Frieze patterns:   

> Frieze patterns were introduced and studied by Coxeter and then Conway-Coxeter in the 70's. They are arrays of a 
> finite number of shifted infinite rows of positive integers, satisfying the unimodular rule: in each square formed by four entries, 
> the product of the horizontal entries is one more than the product of the vertical entries. An example is here: 
> 
> 0 0 0 0 0 0 0 0 0 0 
>  1 1 1 1 1 1 1 1 1 
> 2 1 3 1 2 2 1 3 1 2
>  1 2 2 1 3 1 2 2 1 
> 1 1 1 1 1 1 1 1 1 
>  0 0 0 0 0 0 0 0 0 
> 
> Conway-Coxeter have shown that such patterns are invariant under a glide symmetry and hence are peridoci. Furthermore, 
> they are characterized by triangulations of polygons.
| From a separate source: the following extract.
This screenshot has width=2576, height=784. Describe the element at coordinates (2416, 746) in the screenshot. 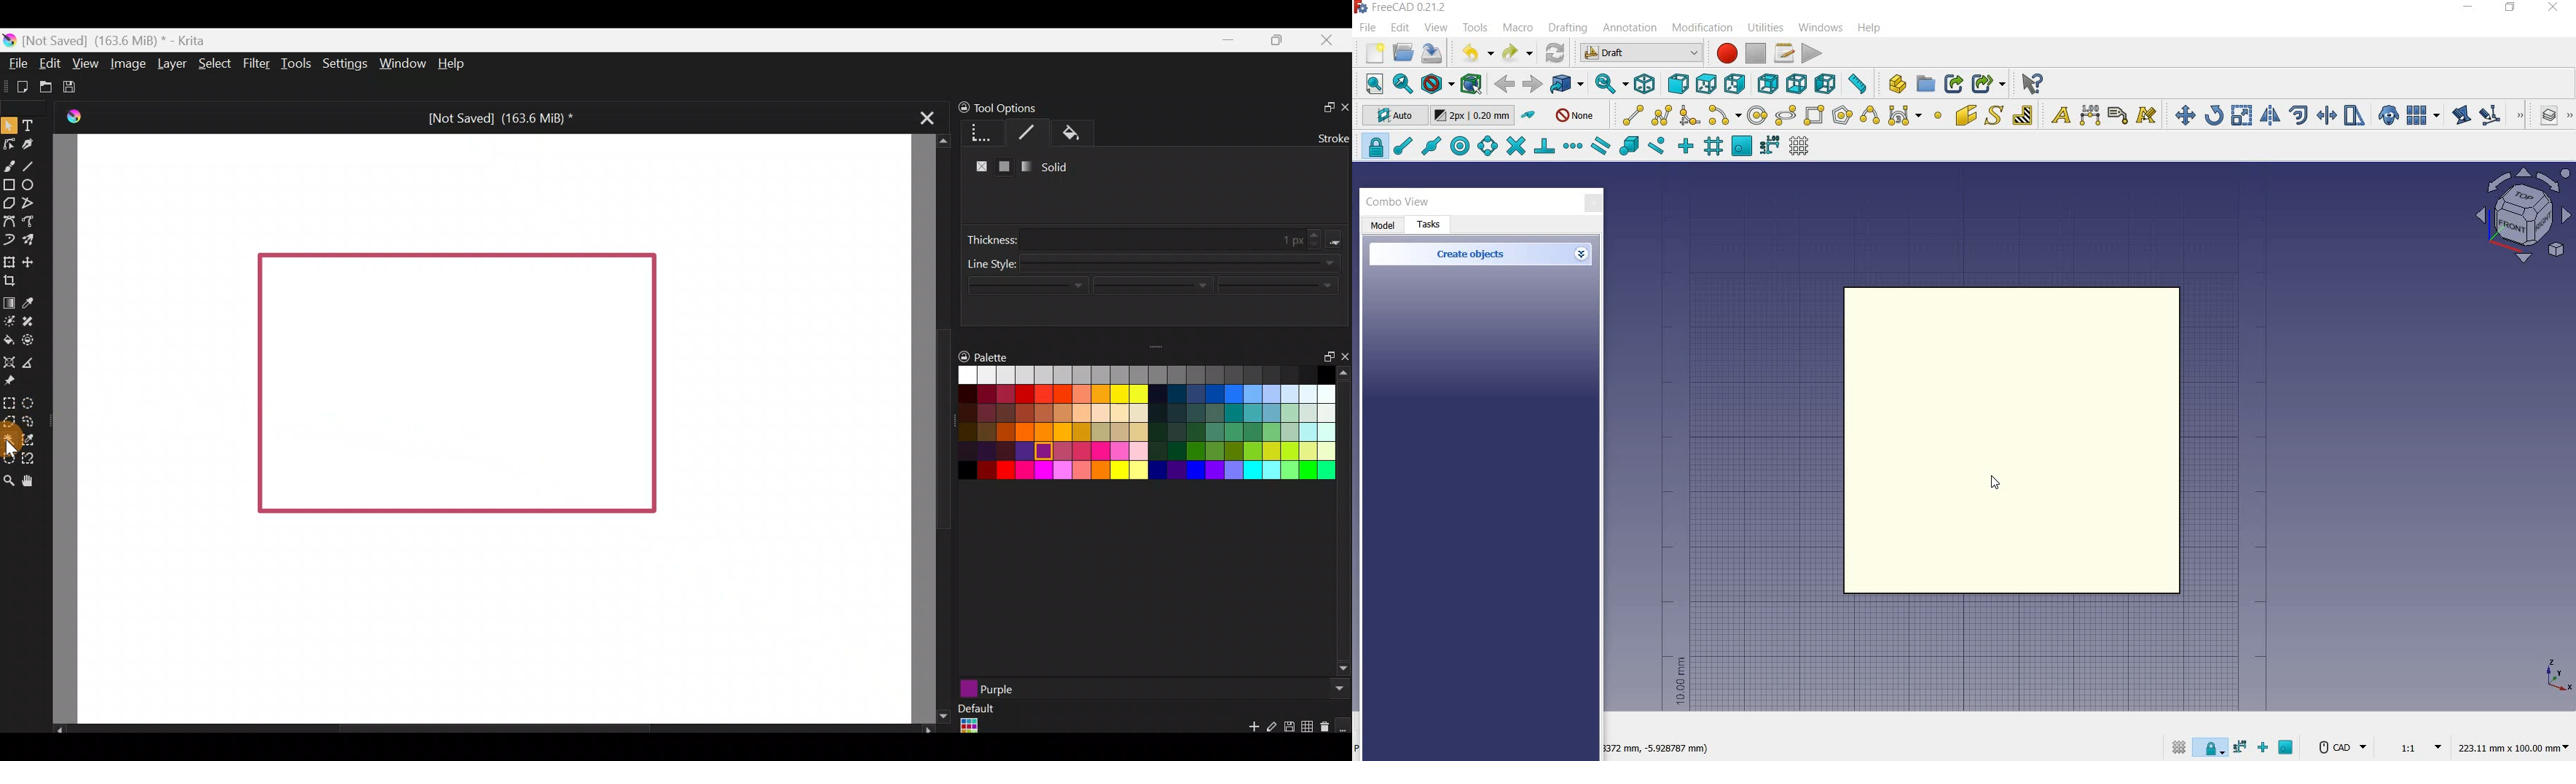

I see `set scale` at that location.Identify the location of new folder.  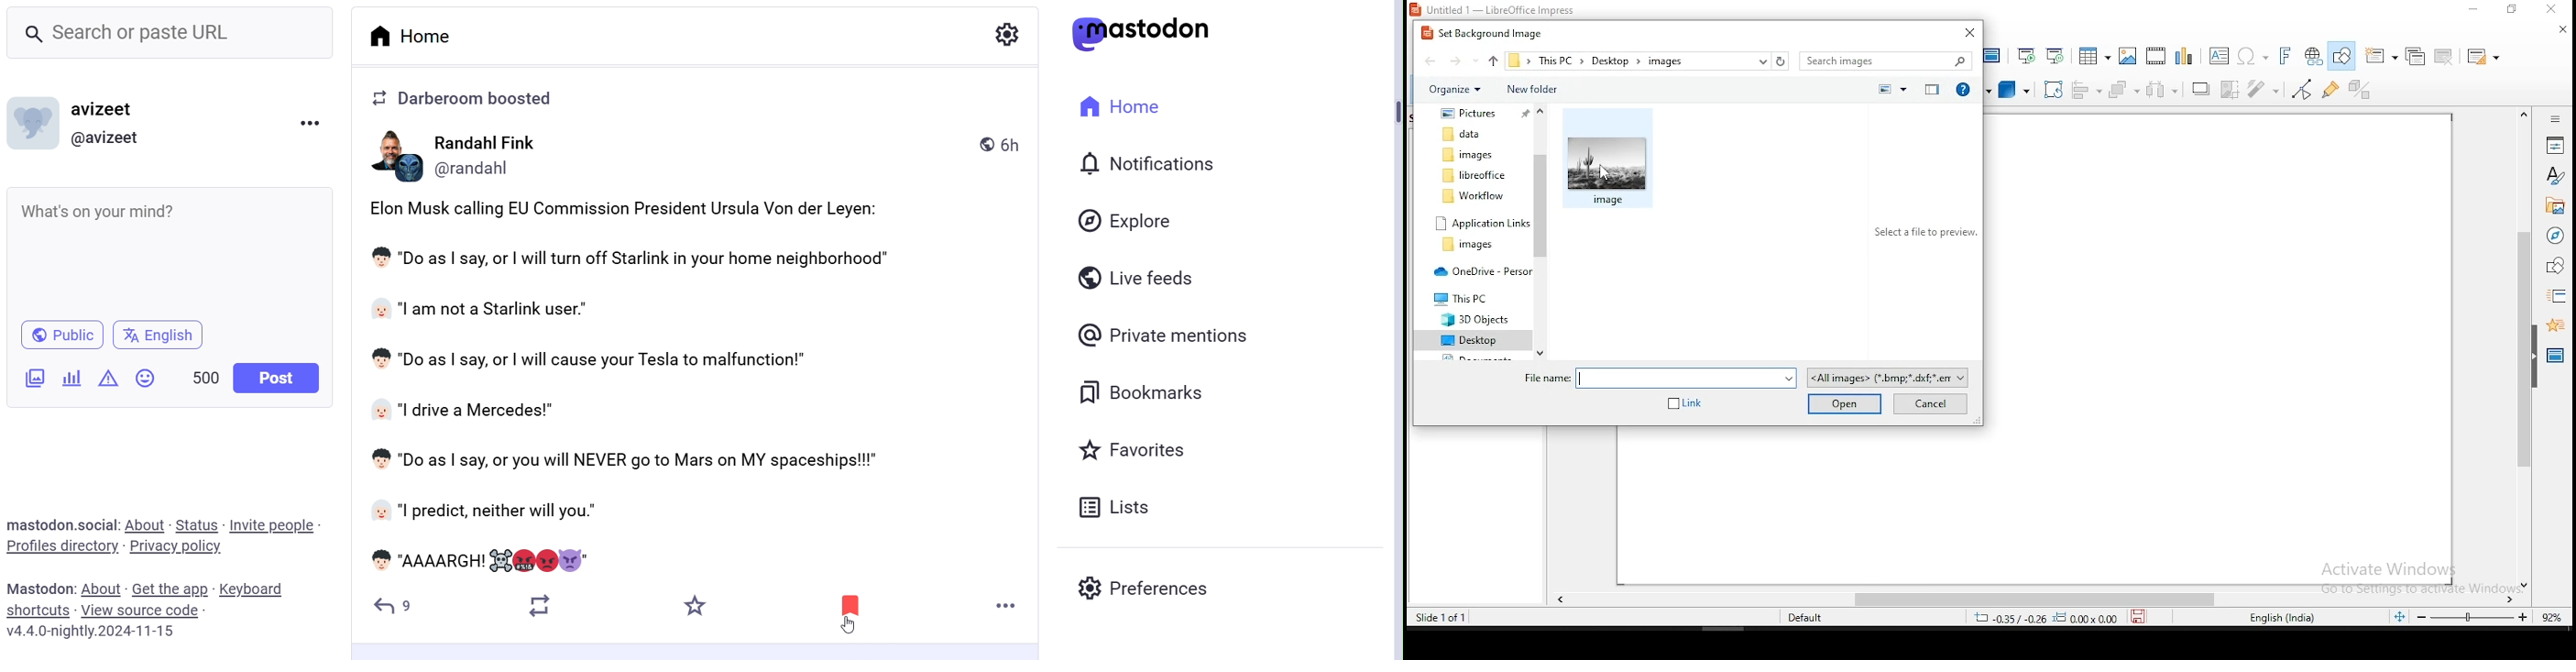
(1535, 89).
We will briefly recall this and then consider infinite frieze patterns 
> of positive integers. We show that they are also characterized by triangulations of surfaces. As in the finite case, we are 
> able to give a geometric interpretation of all entries of an infinite frieze via matching numbers. This is joint work with M.J. Parsons 
> and M. Tschabold (both from Graz).